Generally, the screens on which web pages are processed cannot display the entire content, so browsers help us to access the entire content with a scroll bar.
*Mobile screen view of the page without a viewport
On devices with narrow screen widths (mobile phones, tablets) all page content is compressed and displayed. For example, if a page with 900px content loads on a 500px wide mobile device, the content appears cramped on the mobile screen. Therefore, users have to zoom in on the screen to view the content.
This view is a way to display non-mobile optimized sites on narrow-width devices. The reason for this issue is that the pages are not optimized for mobile.
The mechanism mentioned above is obviously not a useful structure for narrow screens (mobile phones, tablets).
In response to this situation, Apple developed the viewport meta tag to be used in iOS Safari for web developers. Even today, many mobile browsers actively use this tag.
The use of viewports on websites is generally as follows. It is located at the top of the <head></head> tag in the HTML structure.
<meta name="viewport" content="width=device-width, initial-scale=1">
The width property on the meta tag controls the size of the viewport. This can be a specific number of pixels, such as width=500, or it can be a device-with property that corresponds to 100% of the screen width.
The initial-scale attribute controls the zoom level at the time of initial load.
The maximum-scale, minimum-scale and user-scalable properties control how far the user can zoom in the page.
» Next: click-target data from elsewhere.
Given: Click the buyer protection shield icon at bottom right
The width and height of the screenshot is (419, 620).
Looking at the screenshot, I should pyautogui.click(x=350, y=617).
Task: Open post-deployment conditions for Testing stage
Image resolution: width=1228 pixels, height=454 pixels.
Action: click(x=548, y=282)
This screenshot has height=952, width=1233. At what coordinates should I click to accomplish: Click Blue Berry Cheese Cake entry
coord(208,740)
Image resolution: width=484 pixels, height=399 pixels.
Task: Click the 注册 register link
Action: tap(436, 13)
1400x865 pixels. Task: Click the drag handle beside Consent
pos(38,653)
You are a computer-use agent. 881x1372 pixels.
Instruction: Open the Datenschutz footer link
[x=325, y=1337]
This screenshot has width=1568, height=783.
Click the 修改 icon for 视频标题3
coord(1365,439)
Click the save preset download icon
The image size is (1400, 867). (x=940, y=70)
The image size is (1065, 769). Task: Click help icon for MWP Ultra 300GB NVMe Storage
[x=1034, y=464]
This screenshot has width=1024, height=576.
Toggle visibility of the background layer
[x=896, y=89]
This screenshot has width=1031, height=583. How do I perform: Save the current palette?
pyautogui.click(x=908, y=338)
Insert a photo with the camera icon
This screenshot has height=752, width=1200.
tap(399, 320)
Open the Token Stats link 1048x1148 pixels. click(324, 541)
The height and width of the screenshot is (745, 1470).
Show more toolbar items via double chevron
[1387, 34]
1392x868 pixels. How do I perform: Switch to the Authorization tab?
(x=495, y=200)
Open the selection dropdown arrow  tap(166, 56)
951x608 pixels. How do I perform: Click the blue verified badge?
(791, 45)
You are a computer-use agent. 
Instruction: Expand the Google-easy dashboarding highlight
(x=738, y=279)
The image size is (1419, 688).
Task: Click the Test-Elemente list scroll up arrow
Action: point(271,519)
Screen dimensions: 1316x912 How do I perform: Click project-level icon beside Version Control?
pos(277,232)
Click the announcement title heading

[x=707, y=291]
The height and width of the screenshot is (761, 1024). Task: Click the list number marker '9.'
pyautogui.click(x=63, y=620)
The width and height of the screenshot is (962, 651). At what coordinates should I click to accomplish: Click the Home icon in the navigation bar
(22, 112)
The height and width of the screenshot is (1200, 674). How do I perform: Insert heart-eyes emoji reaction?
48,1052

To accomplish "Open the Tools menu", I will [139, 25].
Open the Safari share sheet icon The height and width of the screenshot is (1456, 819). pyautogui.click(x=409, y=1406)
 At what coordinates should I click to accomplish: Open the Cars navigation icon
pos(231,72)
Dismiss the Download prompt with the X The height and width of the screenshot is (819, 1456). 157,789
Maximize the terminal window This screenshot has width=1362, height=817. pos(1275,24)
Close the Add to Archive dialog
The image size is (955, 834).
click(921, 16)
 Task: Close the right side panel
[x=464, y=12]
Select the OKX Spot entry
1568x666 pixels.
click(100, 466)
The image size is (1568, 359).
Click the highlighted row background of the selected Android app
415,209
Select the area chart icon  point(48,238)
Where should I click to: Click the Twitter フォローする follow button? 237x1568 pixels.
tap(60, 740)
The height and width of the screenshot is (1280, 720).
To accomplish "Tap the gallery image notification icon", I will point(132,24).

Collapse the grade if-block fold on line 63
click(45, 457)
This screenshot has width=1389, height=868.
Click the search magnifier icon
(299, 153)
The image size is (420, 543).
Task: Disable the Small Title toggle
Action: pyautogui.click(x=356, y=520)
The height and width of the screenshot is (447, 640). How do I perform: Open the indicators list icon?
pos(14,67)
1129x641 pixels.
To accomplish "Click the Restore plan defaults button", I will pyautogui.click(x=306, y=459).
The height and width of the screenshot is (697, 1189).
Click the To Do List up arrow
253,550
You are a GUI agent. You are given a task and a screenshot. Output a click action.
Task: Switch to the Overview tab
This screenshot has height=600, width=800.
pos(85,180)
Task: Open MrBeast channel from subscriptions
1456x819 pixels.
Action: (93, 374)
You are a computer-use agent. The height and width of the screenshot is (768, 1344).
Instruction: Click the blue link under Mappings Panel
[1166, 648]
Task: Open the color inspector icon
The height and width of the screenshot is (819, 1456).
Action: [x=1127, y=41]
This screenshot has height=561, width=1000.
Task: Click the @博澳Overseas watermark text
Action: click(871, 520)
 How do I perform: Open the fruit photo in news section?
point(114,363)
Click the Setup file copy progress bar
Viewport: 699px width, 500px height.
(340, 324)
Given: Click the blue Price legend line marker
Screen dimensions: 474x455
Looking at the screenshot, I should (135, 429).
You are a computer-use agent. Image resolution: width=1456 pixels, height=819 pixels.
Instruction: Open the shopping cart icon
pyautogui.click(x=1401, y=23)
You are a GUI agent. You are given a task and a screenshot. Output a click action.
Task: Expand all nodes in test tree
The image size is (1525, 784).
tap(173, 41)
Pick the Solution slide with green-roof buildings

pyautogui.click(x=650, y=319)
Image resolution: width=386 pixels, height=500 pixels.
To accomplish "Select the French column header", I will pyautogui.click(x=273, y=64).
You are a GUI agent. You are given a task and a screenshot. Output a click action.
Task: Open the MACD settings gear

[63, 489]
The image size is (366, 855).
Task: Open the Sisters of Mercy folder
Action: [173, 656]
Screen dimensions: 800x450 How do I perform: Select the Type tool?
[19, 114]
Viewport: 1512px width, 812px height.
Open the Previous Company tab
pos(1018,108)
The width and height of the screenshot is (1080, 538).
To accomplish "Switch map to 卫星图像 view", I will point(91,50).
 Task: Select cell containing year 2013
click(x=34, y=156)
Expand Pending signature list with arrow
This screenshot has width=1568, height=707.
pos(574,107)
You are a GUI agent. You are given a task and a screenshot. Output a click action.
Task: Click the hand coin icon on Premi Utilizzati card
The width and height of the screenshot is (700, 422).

If you don’t want users to play with the screen scale, you can use the user-scalable=no property.
Note: Using user-scalable=no may cause accessibility problems for visually impaired users.
It is possible to specify the width field with a specific number in the meta tag.
Example:
<meta name="viewport" content="width=500, initial-scale=1">
In fact, this structure should be used if the displayed area needs a minimum of 500 pixels. However, if the screen width is more than 500 pixels, the browser will expand the content to fit the screen with the initial-scale=1 property.
With maximum-scale and minimum-scale, users’ on-screen zoom capabilities can be restricted. The value ranges of these properties are from 0 to 10.0, the default value for minimum-scale is 0.25 and the default value for maximum-scale is 5.0.
To create a responsive design, the viewport meta tag is required for the active use of the media query structure, which is a CSS feature.